Putin e la vera madre

Il Tribunale penale internazionale dell’Aia ha incriminato Putin, per avere deportato bambini ucraini in Russia. Putin non sarà arrestato, né processato. Nel caso finisse alla sbarra, potrà chiamare a testimoniare Alessandro Gilioli. Il testimone spiegherà alla Corte che non bisogna mai usare espressioni come «vera mamma», «vero papà» o «veri genitori», perché appartengono a una lingua ideologica che schiaccia la genitorialità sul biologico. I giudici converranno che la posizione del testimone è sensata per i bambini adottati, ma non per quelli rapiti e deportati.

In effetti, ogni espressione letterale, astratta e isolata dal testo e dal contesto, può significare tutto e nulla. Quando l’ascoltiamo, dobbiamo capire di cosa parla, cosa sostiene, a cosa si oppone, qual è il senso del suo discorso. Altrimenti, deleghiamo il pensiero al riflesso condizionato o all’antifurto.

Gilioli prova a calarsi in qualche discorso e pone delle domande. «Definireste “vero padre” un donatore di sperma? O anche un maschio che ha avuto una relazione fugace con una donna e magari neppure è stato informato di averla messa incinta, o se informato se n’è fregato?» La mia risposta è no. Anche se quell’uomo, poi rivendicasse di essere il «vero padre». Quando succede, non capita contro il padre adottivo, ma contro la madre. La questione che bisogna tenere a mente riguarda, non la falsa opposizione tra gentori biologici e genitori adottivi, ma la differenza tra la maternità e la paternità.

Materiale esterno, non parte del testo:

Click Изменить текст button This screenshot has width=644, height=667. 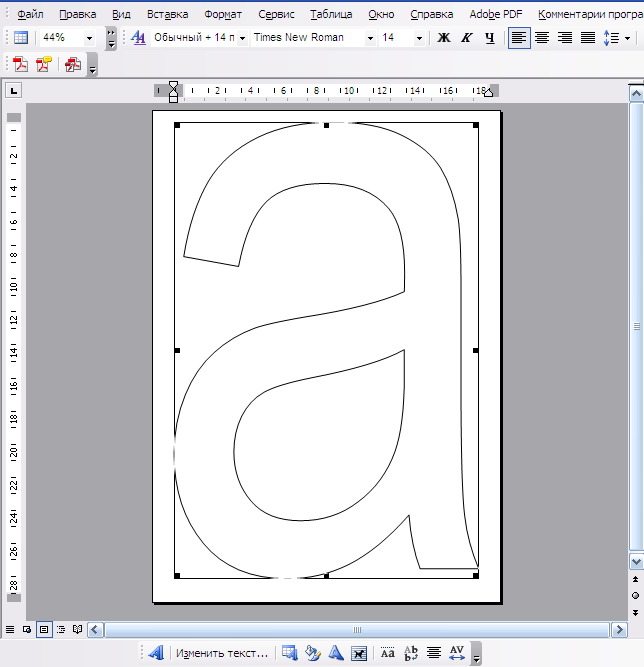click(x=222, y=653)
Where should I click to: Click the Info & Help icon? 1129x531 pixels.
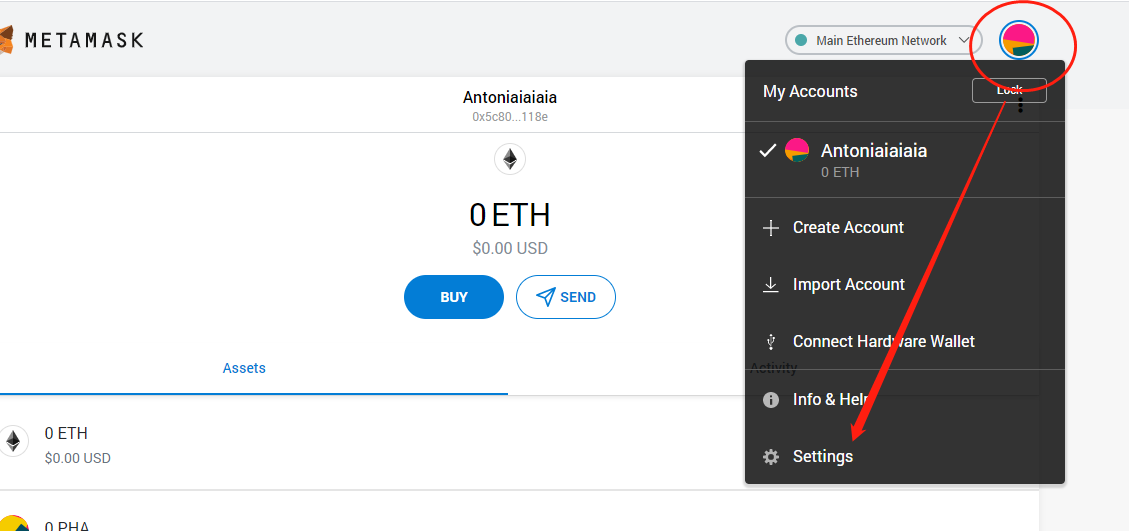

Poiché, il contributo paterno alla riproduzione è minimo e la paternità è un’esperienza simbolica, padre biologico e padre adottivo si pareggiano con facilità. Fermo restando, la precedenza del padre biologico, se ha riconosciuto il figlio, se è sempre stato presente, rispetto a qualsiasi altro padre candidato. Anche se, dal mio punto di vista, il «vero padre» dovrebbe essere colui che la madre sceglie come tale.

In una riflessione sull’utero in affitto, quale può essere il senso di «vera madre»? Gilioli si domanda anche questo. «In una maternità surrogata, la “vera madre” sarebbe quella che ha dato l’ovulo o quella che ha portato avanti la gravidanza, quando le due figure non coincidono?» Ma invece di tentare la risposta, si rifugia nella complessità. «Lo schiacciamento della genitorialità tutta sul biologico mostra qualche limite, diciamo, se messo al confronto con la complessità del mondo». Peccato, che nell’utero in affitto, la complessità sia creata ad arte, proprio per rendere opinabile la maternità.

La madre surrogata possiede già i suoi ovuli. Perché le vengono impiantati quelli di un’altra donna? Perché, c’è un’altra donna che ha un desiderio di filiazione genetica. Oppure, c’è una donatrice anonima, che serve ai committenti, per meglio alienare la madre surrogata da suo figlio, perché gli ovuli non sono suoi, mentre lo sperma è del padre, colui che avrebbe titolo a scegliere la «vera madre» o un altro padre. Il presupposto di questa operazione è proprio lo schiacciamento della genitorialità sul biologico a sua volta schiacciato sul genetico.

Il punto è che la gravidanza, nella riproduzione umana, è superiore a qualsiasi contributo genetico. Perciò, è madre la donna che porta per nove mesi una creatura in grembo e la partorisce. Non perché lo dice la legge, o l’ideologia, o la religione, o la teoria, o la tradizione, o l’opinione di chiunque. Ma perché lei è riconosciuta come madre dal bambino attraverso i suoi sensi. E separarli alla nascita è una violenza nei confronti dell’una e dell’altro.